I wonder if I can help the noble Lord. I know he always worries when I get up and say that I am going to be helpful, but on this occasion I might be. I remind the Committee that I am chairman of the organisation that represents independent financial advisers and those who deal with wealth management. Therefore, I understand a lot about the parallel circumstances referred to by the noble Baroness, Lady Hayter, when she pointed out the protection accorded to bank accounts and the different sorts of protection in the financial services industry. What I really want to say is that I hope my noble friend will think very carefully about this because we have seen the huge difficulty that people now have—even the most excellent of firms—in getting proper protection from the insurance industry.
The noble Baroness made an important point about being proportionate as to what the real risks are. I want to make a point about the dangers of not being proportionate. This is an industry of great importance and I am absolutely excited by the Bill because it does a whole lot of things that need to be done. However, we have to be very careful about importing into it those things that will result in unexpected and unwanted additional results.

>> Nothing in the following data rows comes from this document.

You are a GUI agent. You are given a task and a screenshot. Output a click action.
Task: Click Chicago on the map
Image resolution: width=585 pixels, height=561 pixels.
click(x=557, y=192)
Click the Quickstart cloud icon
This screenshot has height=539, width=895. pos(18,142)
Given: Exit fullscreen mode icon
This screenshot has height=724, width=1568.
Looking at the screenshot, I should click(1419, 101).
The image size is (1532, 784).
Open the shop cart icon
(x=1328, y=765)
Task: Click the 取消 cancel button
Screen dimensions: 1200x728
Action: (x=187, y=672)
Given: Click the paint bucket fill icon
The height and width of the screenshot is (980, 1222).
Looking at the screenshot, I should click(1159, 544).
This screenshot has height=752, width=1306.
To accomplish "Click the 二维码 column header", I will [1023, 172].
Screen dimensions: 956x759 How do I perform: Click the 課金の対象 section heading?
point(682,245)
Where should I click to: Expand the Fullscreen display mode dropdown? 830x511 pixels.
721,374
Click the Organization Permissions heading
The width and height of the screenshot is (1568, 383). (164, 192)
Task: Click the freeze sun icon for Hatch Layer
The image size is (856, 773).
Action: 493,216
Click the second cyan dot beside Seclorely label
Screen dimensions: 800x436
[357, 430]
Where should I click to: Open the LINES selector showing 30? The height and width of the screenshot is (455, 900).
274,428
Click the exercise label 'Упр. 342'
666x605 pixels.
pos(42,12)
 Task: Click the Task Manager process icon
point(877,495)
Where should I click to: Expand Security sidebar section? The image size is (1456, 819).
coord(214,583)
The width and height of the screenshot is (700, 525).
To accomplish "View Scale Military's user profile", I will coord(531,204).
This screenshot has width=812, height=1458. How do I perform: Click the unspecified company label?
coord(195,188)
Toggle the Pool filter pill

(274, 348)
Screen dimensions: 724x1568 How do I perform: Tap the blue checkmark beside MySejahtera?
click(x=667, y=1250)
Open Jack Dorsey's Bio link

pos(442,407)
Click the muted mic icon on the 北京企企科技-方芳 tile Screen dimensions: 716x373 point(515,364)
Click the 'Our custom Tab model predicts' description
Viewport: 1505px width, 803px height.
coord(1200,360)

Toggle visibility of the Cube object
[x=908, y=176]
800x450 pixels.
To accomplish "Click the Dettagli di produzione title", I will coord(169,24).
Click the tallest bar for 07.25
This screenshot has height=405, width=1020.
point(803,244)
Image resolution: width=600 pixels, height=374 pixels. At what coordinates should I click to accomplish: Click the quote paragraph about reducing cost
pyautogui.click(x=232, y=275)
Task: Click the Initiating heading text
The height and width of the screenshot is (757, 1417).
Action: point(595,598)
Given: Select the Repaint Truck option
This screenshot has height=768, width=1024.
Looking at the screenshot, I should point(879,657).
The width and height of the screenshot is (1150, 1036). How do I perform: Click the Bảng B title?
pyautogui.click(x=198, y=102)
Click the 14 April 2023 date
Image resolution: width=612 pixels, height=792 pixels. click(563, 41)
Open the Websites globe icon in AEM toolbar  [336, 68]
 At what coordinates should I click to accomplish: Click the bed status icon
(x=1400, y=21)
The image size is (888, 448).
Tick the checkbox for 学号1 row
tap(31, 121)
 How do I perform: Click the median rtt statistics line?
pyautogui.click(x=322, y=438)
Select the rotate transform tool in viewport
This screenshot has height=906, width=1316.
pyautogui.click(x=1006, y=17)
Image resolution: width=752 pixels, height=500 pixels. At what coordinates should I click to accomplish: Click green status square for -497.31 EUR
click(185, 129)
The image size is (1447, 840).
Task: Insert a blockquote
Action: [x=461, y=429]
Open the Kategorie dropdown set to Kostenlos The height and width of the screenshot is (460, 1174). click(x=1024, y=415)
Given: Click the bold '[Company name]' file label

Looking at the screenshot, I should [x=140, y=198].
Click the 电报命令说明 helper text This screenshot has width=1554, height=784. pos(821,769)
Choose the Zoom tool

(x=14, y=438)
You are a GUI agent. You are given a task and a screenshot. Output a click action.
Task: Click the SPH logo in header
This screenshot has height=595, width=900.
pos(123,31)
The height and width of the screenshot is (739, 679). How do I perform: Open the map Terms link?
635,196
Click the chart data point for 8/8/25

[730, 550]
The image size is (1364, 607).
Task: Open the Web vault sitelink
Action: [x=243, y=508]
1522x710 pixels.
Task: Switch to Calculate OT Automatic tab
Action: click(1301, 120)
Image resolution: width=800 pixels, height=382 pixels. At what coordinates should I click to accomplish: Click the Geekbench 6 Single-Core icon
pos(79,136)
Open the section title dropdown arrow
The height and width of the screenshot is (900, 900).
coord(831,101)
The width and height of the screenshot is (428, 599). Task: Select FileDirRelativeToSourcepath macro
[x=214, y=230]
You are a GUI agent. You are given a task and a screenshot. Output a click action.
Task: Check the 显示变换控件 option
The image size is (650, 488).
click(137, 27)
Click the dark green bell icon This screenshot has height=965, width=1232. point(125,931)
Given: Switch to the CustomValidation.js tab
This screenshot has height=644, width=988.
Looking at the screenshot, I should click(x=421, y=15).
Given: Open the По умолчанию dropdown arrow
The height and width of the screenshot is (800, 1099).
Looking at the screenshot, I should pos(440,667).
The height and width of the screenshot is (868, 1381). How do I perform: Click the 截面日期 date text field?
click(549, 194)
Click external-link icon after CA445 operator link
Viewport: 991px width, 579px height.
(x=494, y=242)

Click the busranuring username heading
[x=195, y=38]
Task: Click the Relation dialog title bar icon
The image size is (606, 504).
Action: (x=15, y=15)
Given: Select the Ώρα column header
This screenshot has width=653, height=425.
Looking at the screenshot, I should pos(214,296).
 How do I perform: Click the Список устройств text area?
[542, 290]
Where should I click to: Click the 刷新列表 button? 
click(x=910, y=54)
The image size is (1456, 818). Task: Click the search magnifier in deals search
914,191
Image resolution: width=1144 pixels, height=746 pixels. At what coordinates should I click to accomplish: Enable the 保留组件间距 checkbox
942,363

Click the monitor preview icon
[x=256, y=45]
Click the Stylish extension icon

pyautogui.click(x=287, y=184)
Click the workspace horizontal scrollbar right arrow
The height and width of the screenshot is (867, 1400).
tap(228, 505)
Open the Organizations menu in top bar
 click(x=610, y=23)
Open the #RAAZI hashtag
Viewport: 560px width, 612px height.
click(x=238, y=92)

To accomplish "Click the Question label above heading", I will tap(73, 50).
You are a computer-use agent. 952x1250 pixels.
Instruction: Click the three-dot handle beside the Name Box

I am not sure that civil servants are always as expert in these detailed aspects of insurance as those who deal with them daily. All the advice is that there really is no need to protect any more than the kind of protection that ARLA and RICS already provide. You do not really need that advice: the fact is that they have run the system very effectively up to now. I remind my noble friend that the party he represents is always very much in favour of free enterprise and people getting together to organise things on their own. Would it therefore not be a good idea for us to be very careful about not taking that advice?
We know that the 40% that do not belong to these organisations are, by nature, either not very careful or painfully close to the edge of the law. There is a real range. But I remind the Committee of the last speaker, who rightly said that we do not want to enfranchise the 40% by disfranchising the 60%. That does not seem a sensible answer. I hope my noble friend will take the advice of those who have had to deal with these things in other areas: that it is extremely dangerous if you get yourself into a position in which you lay too heavy a weight of insurance when it is not necessary. I have a long history of defending the consumer, but I do not see how consumers are better protected by excluding from the market the two organisations that have so far dominated it—if that is the right word.
The last thing I want to say is this: I have often spent time trying to encourage ARLA to become a more professional body. One of the successes of recent years has been precisely that, and we ought to be encouraged by what ARLA has done. It would therefore be a great pity if, on this occasion, we ignored its experience, which has come about through its own change from its history to today, or indeed the 150 years’ experience of RICS.